▶ [Goal of the exercise] Print only the lines below, from the very first to the one containing "is (619, 331).", exactly as they stand. Do not print pictures.

▶ [Supplied records]
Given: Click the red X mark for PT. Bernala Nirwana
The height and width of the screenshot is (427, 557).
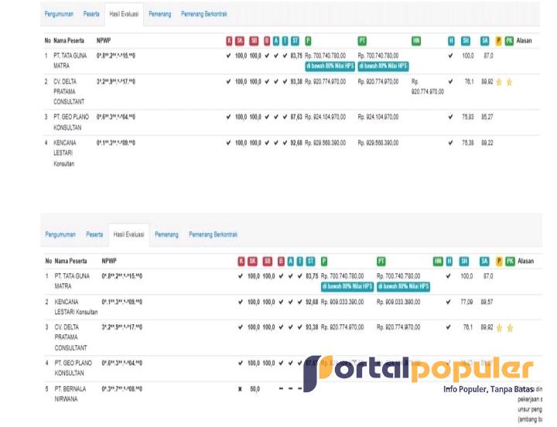Looking at the screenshot, I should pos(240,388).
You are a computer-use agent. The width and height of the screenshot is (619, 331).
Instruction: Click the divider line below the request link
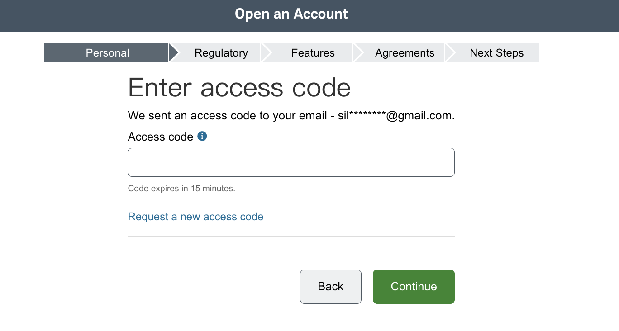point(291,236)
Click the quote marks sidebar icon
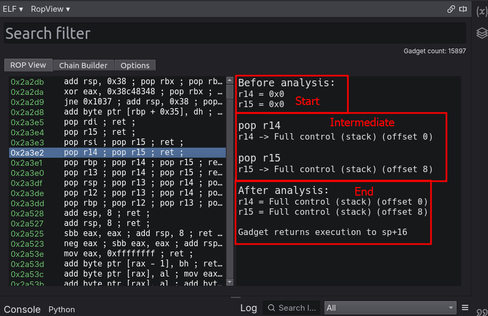 click(481, 312)
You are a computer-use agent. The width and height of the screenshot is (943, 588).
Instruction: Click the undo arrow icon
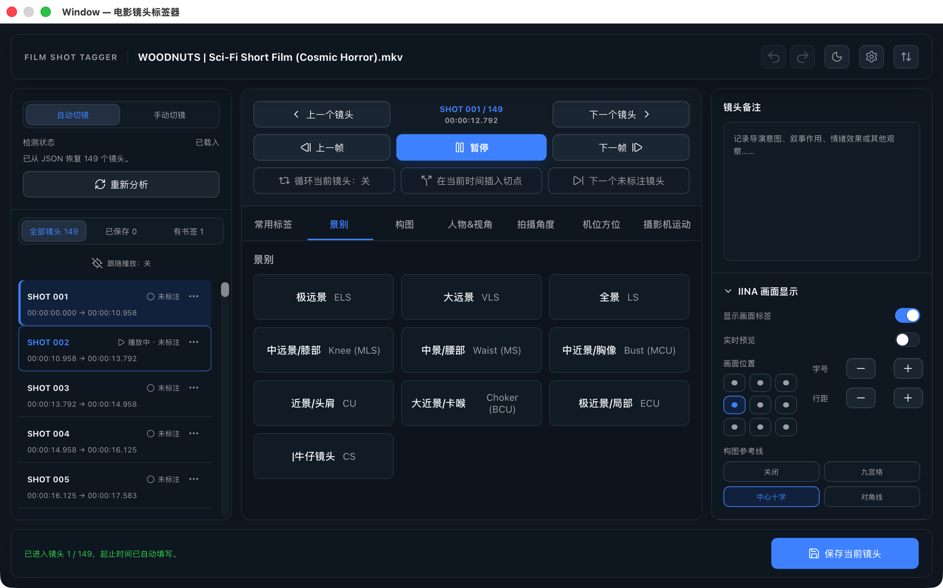pos(773,57)
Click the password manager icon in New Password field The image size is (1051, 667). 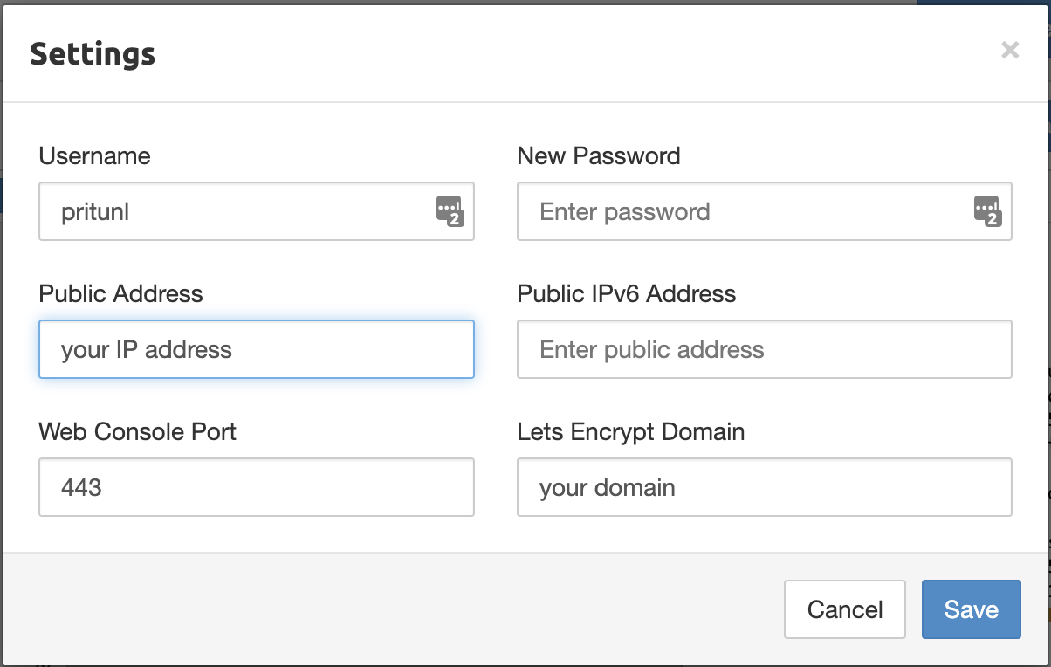pyautogui.click(x=987, y=211)
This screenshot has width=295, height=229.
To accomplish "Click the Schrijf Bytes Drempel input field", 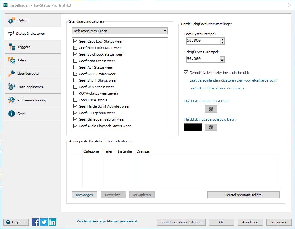I will [x=203, y=59].
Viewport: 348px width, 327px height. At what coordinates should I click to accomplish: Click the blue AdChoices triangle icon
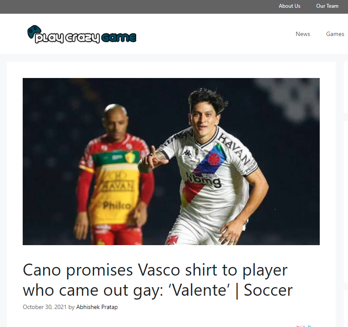pos(309,326)
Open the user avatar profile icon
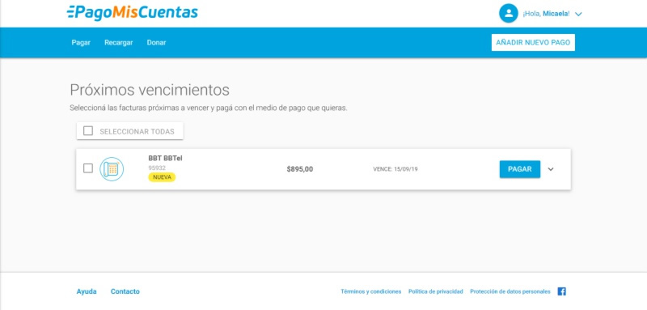Image resolution: width=647 pixels, height=310 pixels. pyautogui.click(x=509, y=13)
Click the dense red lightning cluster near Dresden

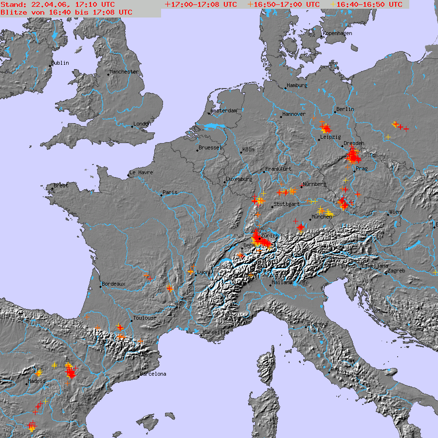click(x=353, y=156)
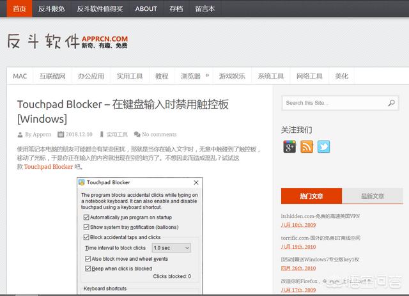Click the search magnifier icon
The image size is (409, 296).
tap(392, 103)

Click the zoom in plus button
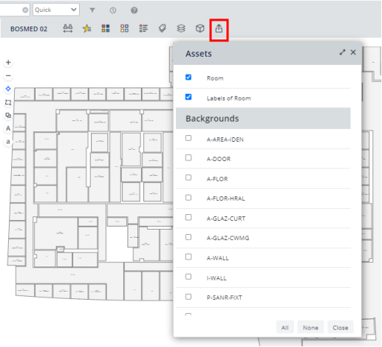[x=8, y=63]
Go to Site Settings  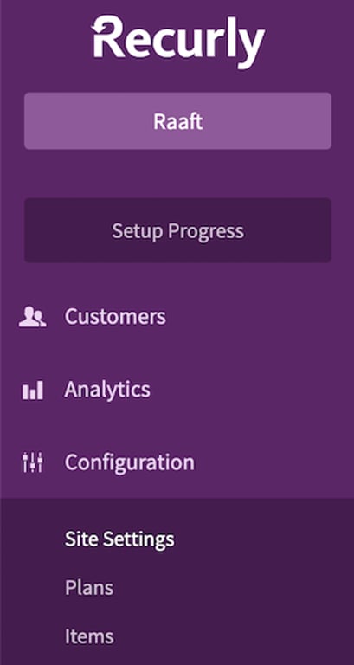119,539
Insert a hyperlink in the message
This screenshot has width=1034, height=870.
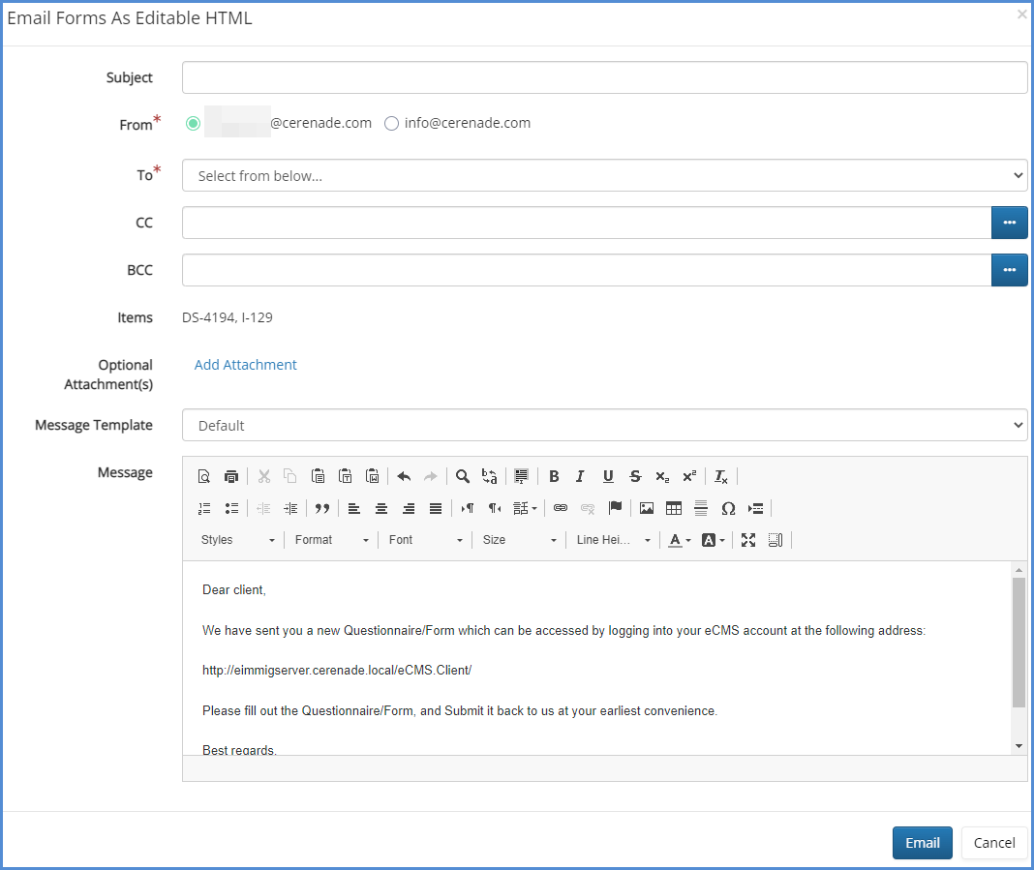click(x=561, y=508)
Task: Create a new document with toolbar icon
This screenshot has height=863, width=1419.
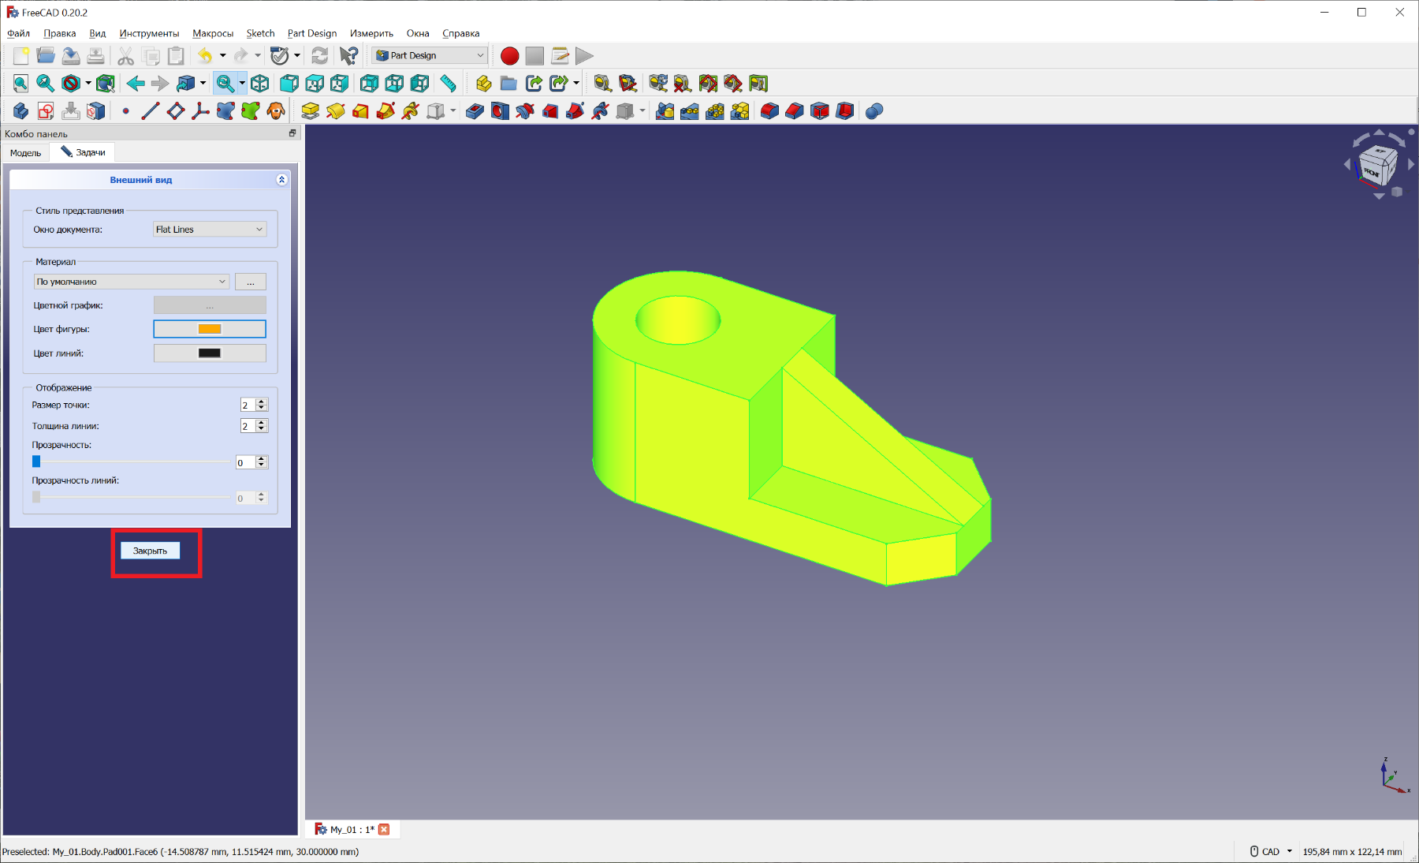Action: pyautogui.click(x=21, y=56)
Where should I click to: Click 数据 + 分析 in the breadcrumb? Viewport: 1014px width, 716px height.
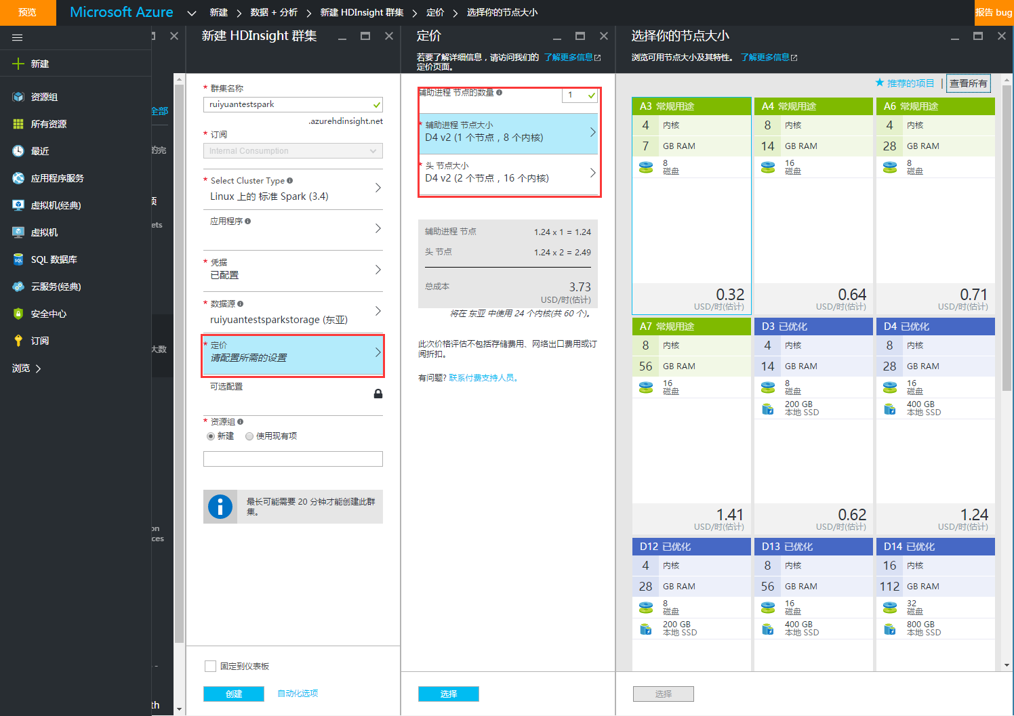click(274, 12)
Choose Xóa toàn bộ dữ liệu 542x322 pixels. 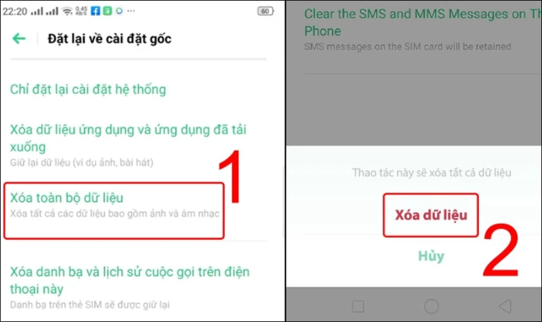114,211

▶ [Answer section]
Given: Click the red X mark for PT. Bernala Nirwana
The height and width of the screenshot is (427, 557).
Looking at the screenshot, I should pos(240,388).
You are a computer-use agent. The width and height of the screenshot is (619, 331).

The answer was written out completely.